I find myself in full agreement! But you cross that async interface as soon as you want data from your sensors, because the sensor interface is asynchronous. So you might as well deal with the asynchrony explicitly.

> Since you seem to be an actor model evangelist, how would you go about, just as an example, tracing execution flow in a debugger, for example?

Typically what I look at are message traces. What's nice about actor model is it lends itself to new ways of debugging, like time travel debugging. It's also a formalism, so we can leverage that formalism to prove properties of the program.

> how would you prove (in a certification perspective) that in certain scenarios the system as a whole behaves in a certain way, and fails in a safe way?

I guess it would depend on what system you're trying to certify and to what standard. If you have something in mind, how would you imagine going it ideally, and then maybe I can try to respond as to how my mind would wrap around it.

[snovv_crash]

Can you give another popular implementation of the actor model as a counterexample? Happy to learn, but I care more about what can practically done for actual industrial use cases than what can be done on paper or behind closed doors somewhere with critical details for 3rd parties missing.

[ModernMech]

In terms of general actor model implementations, there’s the BEAM VM, Akka for Java, and even Rust’s Tokio async system is backed by the actor model.

Your point is taken about industrial robotics lacking proper tools here —- it’s often the case that industry is about 10-15 years behind research in the field of robotics.
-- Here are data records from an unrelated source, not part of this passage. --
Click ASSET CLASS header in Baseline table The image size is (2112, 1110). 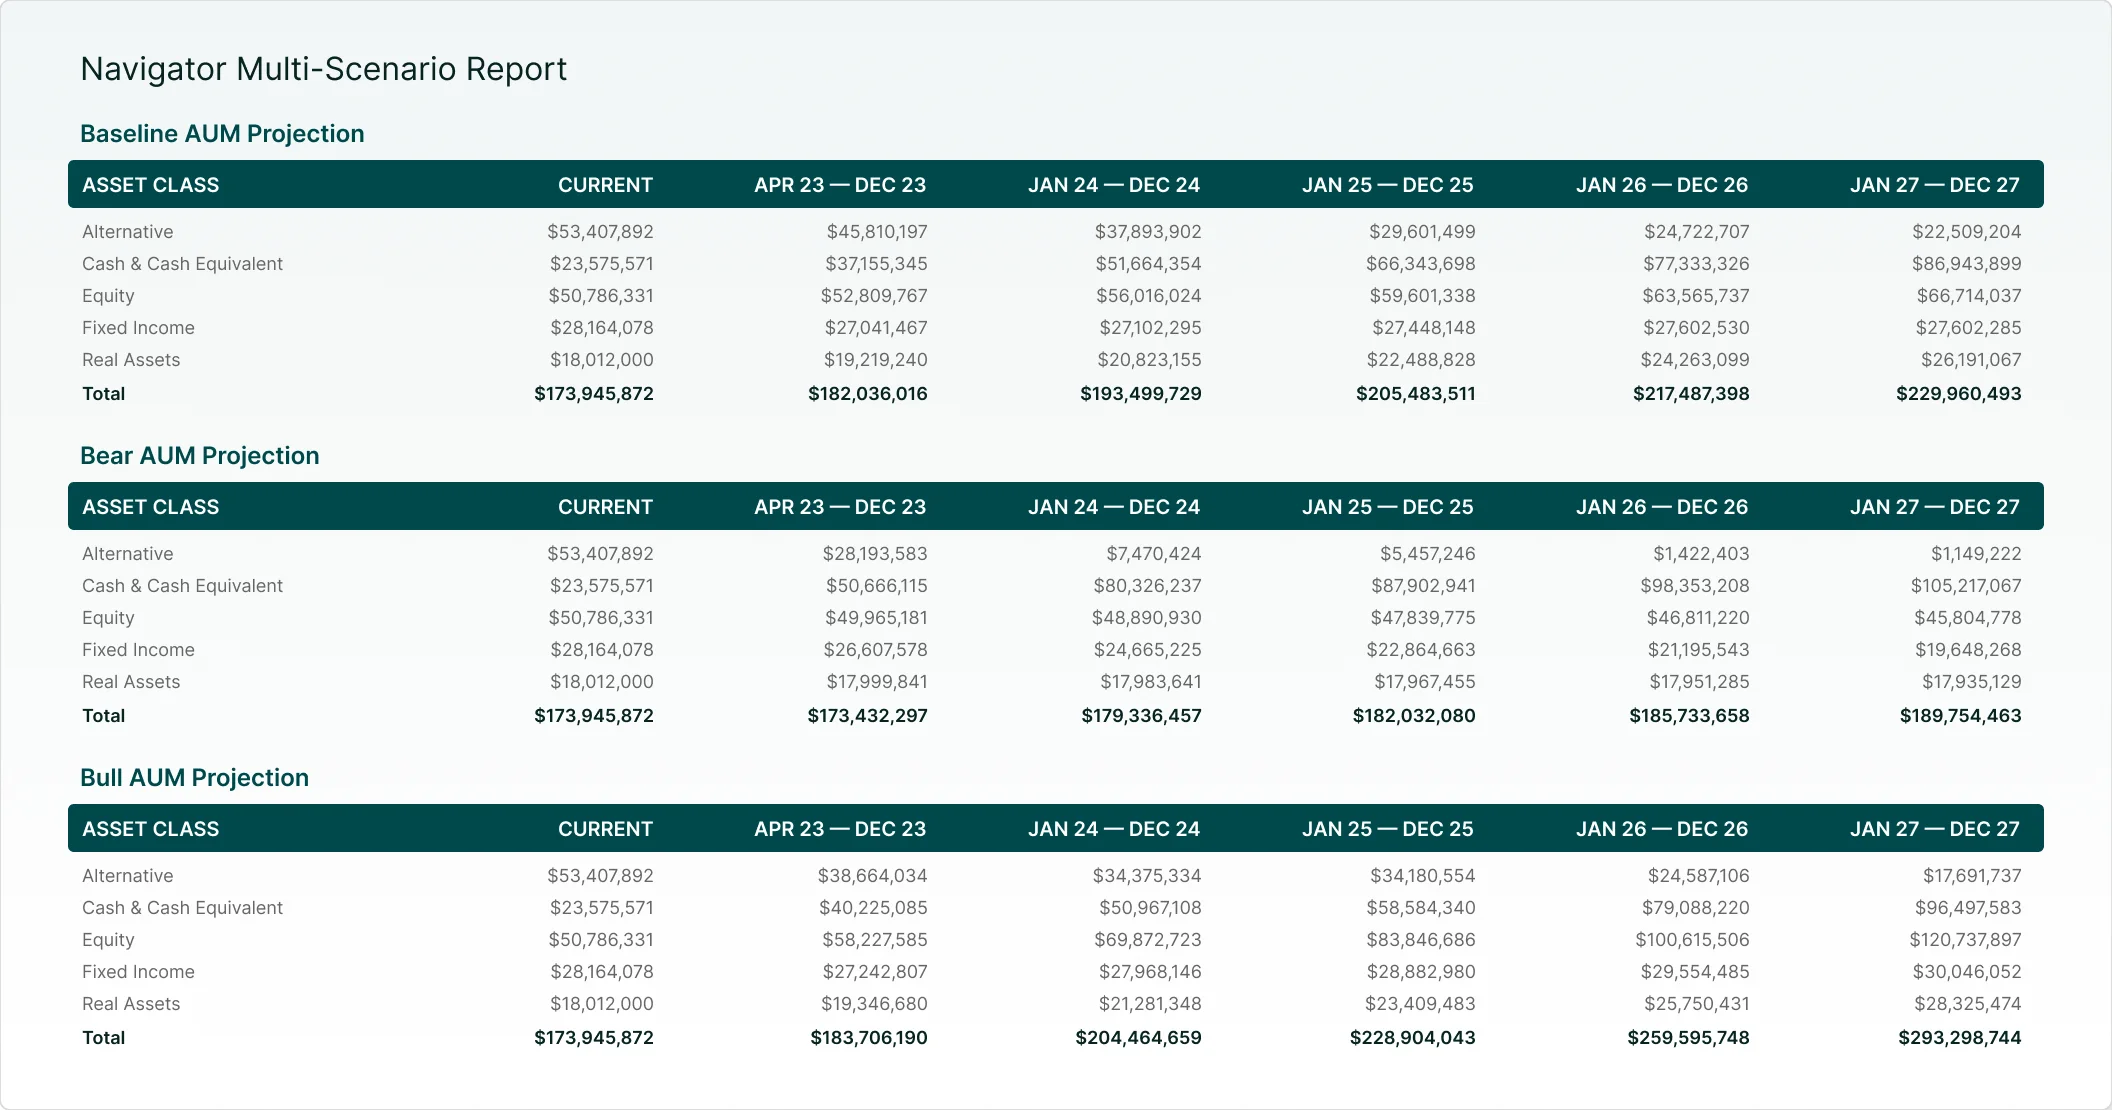151,185
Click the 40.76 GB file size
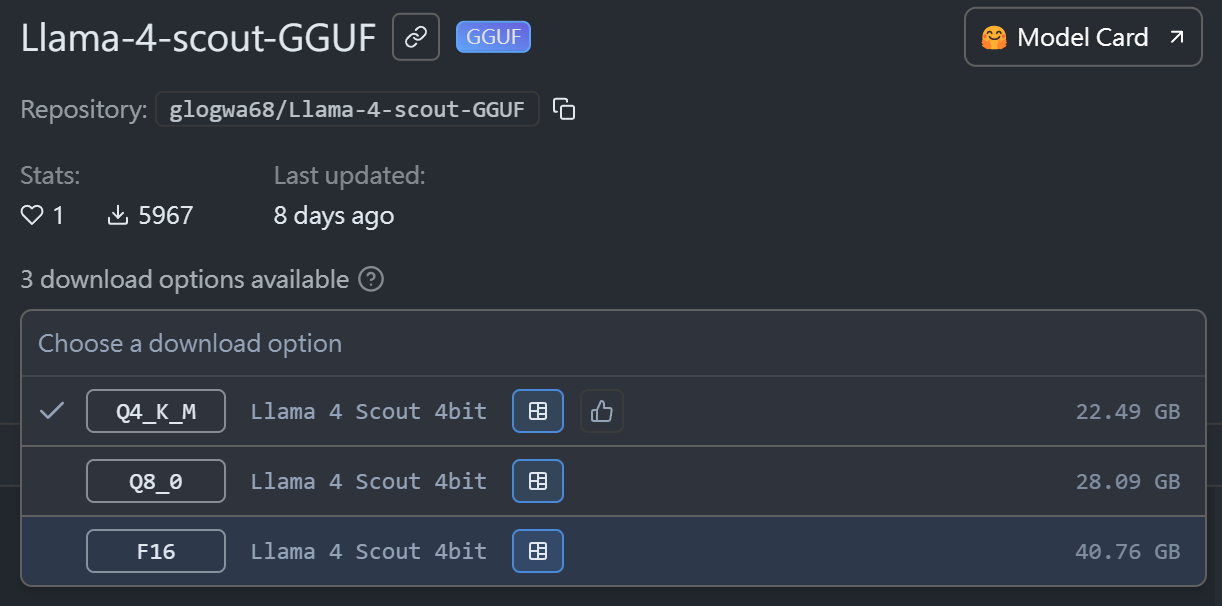This screenshot has height=606, width=1222. [1127, 552]
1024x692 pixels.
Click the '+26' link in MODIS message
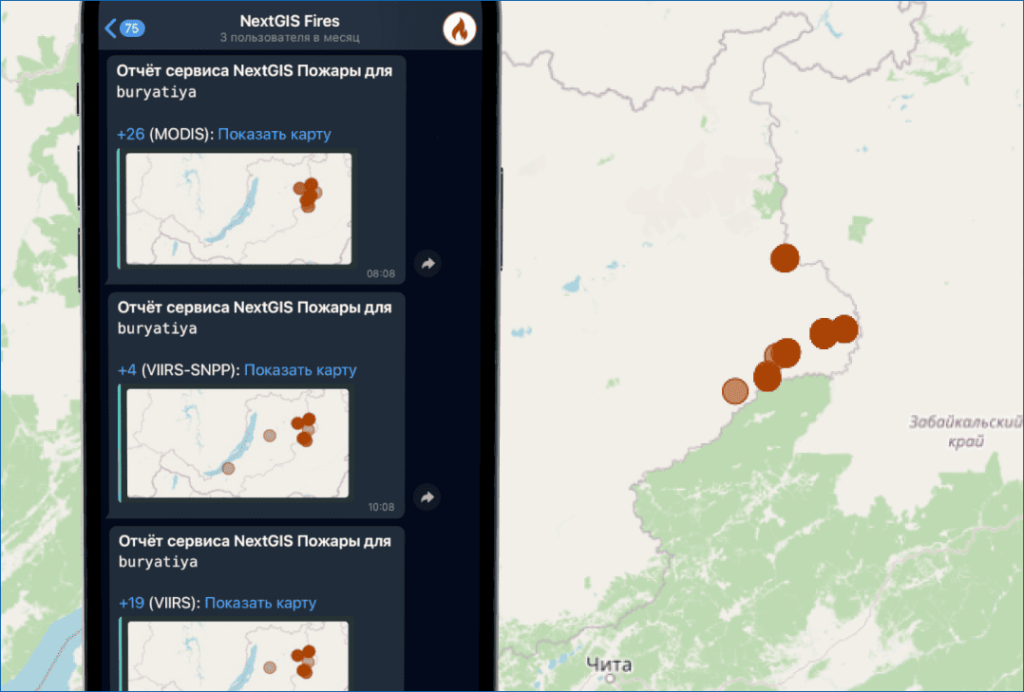(131, 134)
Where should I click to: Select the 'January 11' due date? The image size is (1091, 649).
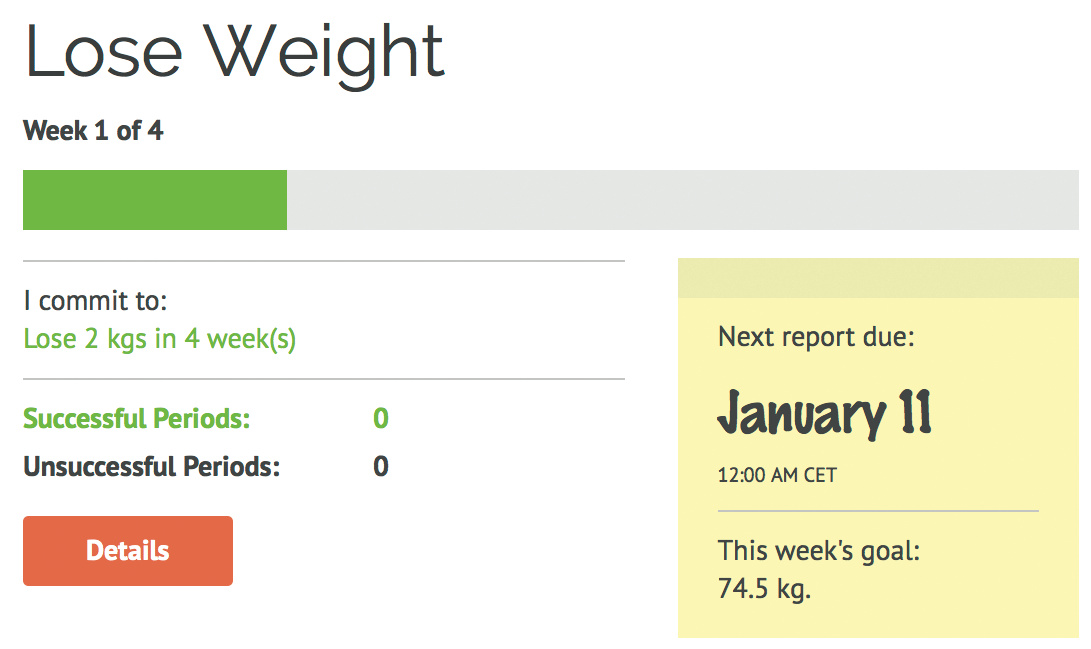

But ROS is already being used in industry, and I imagine in 15 years industry will enjoy improved tooling currently being used in research labs to support better testing and reliability in robotic systems.

[snovv_crash]

The people I've worked with in the drone space who actually deliver working products won't touch ROS with a 10-foot barge pole. There are plenty of people using 10x the resources to deliver 10% of the product who are embracing ROS though, and 90% of the work is getting all the different ROS components to play nicely with each other at the same time. Never again.